-- Start Text extract --
Perform a weigthed average.

calculateOffpulseWindow()

Calculate an off-pulse window using the SinglePulse, with the windowsize parameter equal to one-eighth the number of phase bins.

center([phase_offset=0.5])

Center the peak of the pulse in the middle of the data arrays.

Parameters

phase_offset (float) – Determine the phase offset (in [0,1]) of the peak, i.e., impose an arbitrary rotation to where the center of the peak should fall.

Returns

self

removeBaseline()

Removes the baseline of the pulses given the off-pulse window of the average pulse profile pre-calculated by calculateAverageProfile() :return: self

remove_baseline()

See removeBaseline().

getLevels([differences=False])

Returns calibration levels if the Archive is a calibrator in the form of a square wave signal. If differences is set to True, then this function will return the frequencies, the amplitude differences in the height of the square wave as a function of polarization/frequency, and the associated errors. If False, then it will return the frequencies, the mean values of the low and high portions of the square wave and the associated errors.

Parameters

differences (bool) –

getPulsarCalibrator()

Uses getLevels() to get a Calibrator object with associated metadata

Return type

Calibrator

calibrate(psrcal[, fluxcal=None])

Polarization calibrates the data using another archive file. Flux calibration optional.

Parameters
  • psrcal (Archive) – Pulsar calibrator Archive.

  • fluxcal (Archive) – Flux calibrator Archive.

Warning

This function is under construction.

getData([squeeze=True, setnan=None, weight=True])

Return the data array.

Parameters
  • squeeze (bool) – All dimensions of length 1 are removed.

  • setnan (float) – Replace all np.nan with value.

  • weight (bool) – Return the data array with weights applied.

Returns

self

setData(newdata)

Replaces the data array with new data. Must be the same shape.

Parameters

newdata (numpy.ndarray) – New data array.

getWeights([squeeze=True])

Return a copy of the weights array.

Parameters

squeeze (bool) – All dimensions of length 1 are removed.

setWeights(val[, t=None, f=None])

Set weights to a certain value. Can be used for RFI-excision routines.

Parameters
  • val (float) – Value to set the weights to.

  • t (int) – Time index

  • f (int) – Frequency index

saveData([filename=None, ext='npy', ascii=False])

Save the data array to a different format. Default is to save to a numpy binary file (.npy).

Parameters
  • filename (str) – Filename to save the data to. If none, save to the archive’s original filename after replacing the extension with ext.

  • ext (str) – Filename extension

  • ascii (bool) – Save the data to to a text file. If all four dimensions have length greater than 1, the data are saved in time, polarization, frequency, and phase order, with intensity as the fifth column. Otherwise, use numpy’s savetxt() to output the array.

outputPulses(filename)

Write out a standard .npy file by calling saveData().

Parameters

filename (str) – Filename to save the data to.

getAxis([flag=None, edges=False, wcfreq=False])

Get the time or frequency axes for plotting.
-- End Text extract --
-- Start Record list --
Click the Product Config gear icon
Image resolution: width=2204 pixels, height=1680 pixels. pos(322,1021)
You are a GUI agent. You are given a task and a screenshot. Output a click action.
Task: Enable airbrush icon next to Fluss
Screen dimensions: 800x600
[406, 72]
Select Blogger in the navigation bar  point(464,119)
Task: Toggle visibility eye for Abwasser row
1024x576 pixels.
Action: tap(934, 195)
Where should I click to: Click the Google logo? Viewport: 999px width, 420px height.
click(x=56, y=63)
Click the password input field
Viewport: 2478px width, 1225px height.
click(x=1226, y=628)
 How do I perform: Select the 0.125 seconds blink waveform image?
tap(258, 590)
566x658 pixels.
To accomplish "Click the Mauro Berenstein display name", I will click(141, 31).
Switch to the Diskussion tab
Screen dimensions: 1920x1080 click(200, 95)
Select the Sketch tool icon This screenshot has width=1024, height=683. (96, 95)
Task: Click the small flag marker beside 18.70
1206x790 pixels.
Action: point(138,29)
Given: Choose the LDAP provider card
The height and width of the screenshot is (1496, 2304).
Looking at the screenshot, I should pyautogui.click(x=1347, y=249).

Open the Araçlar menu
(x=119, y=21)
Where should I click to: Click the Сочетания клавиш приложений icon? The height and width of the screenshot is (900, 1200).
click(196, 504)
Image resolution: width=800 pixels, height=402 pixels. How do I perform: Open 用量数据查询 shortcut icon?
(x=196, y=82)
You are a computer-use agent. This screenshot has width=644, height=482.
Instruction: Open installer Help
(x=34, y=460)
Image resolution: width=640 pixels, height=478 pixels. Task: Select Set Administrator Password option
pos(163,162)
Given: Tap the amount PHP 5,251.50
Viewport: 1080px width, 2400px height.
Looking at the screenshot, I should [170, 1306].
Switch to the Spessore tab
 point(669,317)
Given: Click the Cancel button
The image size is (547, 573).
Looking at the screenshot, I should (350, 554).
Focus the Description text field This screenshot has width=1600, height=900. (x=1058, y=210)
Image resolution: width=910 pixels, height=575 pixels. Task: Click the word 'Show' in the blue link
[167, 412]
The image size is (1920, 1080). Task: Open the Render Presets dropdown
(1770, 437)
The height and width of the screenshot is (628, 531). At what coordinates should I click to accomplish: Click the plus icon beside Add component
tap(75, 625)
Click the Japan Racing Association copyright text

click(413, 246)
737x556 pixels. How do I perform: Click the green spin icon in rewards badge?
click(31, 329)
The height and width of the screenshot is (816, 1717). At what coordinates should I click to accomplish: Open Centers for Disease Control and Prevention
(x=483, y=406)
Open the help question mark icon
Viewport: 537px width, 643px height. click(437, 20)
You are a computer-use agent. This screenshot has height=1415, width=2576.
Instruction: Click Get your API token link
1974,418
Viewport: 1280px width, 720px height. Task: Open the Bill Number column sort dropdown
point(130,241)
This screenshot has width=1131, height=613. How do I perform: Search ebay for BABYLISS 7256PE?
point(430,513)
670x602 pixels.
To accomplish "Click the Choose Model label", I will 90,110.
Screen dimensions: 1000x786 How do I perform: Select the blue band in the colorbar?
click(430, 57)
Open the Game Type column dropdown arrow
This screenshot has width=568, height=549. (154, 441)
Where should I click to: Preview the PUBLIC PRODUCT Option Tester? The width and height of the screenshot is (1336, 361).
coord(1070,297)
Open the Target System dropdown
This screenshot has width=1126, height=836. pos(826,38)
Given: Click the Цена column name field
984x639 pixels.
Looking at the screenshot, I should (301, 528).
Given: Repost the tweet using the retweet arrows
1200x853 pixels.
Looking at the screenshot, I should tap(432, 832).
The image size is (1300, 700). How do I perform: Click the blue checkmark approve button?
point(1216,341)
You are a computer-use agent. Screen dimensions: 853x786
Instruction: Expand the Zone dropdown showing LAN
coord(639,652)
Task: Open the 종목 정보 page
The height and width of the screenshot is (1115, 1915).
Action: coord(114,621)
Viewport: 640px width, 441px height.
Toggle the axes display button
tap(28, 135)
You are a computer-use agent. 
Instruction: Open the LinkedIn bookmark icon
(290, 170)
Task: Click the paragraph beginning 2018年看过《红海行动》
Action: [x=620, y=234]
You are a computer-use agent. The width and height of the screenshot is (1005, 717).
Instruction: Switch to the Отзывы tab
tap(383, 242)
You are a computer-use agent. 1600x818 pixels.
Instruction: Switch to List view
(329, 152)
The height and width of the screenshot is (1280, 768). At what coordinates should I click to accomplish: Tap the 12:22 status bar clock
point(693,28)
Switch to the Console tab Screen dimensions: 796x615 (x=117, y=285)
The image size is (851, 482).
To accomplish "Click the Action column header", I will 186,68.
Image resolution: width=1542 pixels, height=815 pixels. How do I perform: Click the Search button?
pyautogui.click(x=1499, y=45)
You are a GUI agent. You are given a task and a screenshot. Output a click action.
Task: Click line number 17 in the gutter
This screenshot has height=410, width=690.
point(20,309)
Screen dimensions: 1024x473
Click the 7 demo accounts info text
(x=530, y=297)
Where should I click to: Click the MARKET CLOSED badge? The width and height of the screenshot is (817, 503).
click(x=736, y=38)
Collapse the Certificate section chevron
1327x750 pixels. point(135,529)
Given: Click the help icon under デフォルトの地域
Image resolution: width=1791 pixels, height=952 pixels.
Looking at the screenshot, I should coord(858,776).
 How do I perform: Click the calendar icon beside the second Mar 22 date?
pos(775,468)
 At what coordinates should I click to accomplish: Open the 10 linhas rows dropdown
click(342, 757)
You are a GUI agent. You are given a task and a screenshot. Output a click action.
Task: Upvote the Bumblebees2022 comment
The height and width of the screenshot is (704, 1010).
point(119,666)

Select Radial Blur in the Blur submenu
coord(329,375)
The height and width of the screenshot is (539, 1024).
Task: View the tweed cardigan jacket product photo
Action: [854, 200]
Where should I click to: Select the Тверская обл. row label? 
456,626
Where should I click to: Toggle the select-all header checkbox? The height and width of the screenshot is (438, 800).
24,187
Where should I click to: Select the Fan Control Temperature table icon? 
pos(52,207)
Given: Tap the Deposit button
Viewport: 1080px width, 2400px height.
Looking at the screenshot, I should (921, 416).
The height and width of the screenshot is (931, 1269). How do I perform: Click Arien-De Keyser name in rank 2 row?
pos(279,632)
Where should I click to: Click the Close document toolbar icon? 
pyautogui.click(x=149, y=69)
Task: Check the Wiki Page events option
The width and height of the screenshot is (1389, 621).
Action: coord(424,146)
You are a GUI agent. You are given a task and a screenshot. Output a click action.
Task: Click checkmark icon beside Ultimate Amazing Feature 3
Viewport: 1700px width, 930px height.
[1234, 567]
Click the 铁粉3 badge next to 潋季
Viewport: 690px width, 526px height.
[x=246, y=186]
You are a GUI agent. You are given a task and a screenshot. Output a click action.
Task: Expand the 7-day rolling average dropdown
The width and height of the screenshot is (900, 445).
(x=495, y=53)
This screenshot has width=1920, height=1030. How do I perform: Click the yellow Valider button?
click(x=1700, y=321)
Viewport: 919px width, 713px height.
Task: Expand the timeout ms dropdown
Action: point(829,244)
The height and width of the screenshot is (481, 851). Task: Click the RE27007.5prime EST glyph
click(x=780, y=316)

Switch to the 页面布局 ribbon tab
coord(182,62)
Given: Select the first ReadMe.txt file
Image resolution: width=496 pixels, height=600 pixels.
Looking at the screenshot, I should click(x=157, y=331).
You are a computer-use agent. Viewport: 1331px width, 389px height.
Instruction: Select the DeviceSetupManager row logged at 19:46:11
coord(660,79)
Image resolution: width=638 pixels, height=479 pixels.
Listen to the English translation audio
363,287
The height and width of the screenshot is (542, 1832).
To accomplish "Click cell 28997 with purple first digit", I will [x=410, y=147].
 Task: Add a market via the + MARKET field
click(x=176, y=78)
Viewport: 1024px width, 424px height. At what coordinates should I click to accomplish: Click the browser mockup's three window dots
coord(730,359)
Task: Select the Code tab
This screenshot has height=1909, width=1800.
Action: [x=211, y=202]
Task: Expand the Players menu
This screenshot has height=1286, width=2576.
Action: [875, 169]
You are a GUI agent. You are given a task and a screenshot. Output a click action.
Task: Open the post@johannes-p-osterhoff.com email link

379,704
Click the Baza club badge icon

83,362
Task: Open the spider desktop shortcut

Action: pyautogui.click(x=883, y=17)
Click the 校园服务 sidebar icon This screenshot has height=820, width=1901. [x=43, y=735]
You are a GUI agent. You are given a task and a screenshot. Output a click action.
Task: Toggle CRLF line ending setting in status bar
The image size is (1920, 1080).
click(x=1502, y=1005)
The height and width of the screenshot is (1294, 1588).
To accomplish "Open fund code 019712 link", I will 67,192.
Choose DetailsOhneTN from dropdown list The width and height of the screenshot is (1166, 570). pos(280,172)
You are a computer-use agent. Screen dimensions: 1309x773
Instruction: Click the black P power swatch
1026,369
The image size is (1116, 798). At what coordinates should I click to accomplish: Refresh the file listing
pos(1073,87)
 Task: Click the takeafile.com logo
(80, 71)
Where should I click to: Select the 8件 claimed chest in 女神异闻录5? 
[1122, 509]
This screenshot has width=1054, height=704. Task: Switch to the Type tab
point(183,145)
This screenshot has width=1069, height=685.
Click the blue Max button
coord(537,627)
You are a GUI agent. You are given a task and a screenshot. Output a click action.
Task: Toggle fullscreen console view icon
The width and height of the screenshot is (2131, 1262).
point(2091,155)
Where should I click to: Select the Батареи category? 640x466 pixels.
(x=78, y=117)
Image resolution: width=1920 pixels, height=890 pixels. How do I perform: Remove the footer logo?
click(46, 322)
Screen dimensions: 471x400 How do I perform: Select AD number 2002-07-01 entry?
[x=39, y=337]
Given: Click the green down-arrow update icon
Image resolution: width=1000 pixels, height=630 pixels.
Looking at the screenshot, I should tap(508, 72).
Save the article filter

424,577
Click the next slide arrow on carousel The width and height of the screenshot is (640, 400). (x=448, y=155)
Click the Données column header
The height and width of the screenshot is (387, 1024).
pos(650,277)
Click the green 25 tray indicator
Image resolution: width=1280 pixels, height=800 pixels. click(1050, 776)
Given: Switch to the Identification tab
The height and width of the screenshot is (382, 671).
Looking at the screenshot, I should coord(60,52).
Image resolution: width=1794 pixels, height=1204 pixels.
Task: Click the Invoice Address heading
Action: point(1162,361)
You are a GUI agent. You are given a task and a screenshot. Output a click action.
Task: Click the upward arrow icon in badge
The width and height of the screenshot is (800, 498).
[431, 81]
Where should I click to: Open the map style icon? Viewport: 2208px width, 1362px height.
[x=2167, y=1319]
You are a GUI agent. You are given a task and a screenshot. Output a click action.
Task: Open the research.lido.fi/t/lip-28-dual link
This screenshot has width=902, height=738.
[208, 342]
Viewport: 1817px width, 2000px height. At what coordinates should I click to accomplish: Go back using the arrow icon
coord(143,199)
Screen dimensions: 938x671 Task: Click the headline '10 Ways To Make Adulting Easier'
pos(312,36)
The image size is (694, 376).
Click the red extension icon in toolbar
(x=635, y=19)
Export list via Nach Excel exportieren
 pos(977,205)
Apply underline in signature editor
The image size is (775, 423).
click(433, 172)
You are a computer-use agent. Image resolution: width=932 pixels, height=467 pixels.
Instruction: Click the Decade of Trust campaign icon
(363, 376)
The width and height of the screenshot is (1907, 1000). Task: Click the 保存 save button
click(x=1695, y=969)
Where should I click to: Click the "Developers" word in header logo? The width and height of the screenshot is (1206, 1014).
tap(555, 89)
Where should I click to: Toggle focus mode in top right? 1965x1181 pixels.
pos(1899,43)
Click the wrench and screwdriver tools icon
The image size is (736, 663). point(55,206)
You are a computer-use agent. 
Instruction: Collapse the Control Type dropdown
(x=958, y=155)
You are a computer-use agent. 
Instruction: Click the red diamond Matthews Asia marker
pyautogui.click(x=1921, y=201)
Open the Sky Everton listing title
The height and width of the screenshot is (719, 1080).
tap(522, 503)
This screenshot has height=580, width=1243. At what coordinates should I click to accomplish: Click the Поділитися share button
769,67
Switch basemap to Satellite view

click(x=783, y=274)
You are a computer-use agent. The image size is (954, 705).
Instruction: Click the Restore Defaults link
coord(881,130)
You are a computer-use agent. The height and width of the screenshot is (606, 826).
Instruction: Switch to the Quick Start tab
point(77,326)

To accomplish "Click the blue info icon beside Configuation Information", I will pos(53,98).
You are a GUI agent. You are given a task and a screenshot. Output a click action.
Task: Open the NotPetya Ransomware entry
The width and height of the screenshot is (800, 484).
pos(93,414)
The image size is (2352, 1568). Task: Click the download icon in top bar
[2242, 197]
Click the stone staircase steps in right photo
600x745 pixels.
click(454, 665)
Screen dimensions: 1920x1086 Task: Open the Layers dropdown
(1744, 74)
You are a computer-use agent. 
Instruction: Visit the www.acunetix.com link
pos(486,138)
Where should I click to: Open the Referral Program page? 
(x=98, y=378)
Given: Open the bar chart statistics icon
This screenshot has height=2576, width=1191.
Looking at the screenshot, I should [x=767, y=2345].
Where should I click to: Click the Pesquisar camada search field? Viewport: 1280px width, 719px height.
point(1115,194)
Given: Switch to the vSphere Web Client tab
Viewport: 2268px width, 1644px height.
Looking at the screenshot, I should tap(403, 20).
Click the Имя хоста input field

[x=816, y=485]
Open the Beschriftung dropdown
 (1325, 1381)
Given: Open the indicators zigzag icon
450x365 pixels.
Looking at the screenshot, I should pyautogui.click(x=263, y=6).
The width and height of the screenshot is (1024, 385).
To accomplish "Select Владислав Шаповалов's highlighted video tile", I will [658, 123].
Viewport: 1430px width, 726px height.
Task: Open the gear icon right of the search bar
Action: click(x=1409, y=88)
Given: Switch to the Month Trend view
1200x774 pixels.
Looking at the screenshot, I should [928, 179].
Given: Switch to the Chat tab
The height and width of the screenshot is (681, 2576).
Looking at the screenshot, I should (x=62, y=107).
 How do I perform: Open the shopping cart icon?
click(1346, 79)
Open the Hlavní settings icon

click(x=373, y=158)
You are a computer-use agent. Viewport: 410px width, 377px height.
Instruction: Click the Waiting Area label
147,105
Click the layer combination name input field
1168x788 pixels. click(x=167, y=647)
-- End Record list --
Problems to work on:
1) According to the method documentation, what format does saveData use by default?
2) Echo the method documentation word for word from "Perform a weigthed" to "center([phase_offset=0.5])".

Outputs by task:
1) A numpy binary file (.npy).

2)
Perform a weigthed average.

calculateOffpulseWindow()

Calculate an off-pulse window using the SinglePulse, with the windowsize parameter equal to one-eighth the number of phase bins.

center([phase_offset=0.5])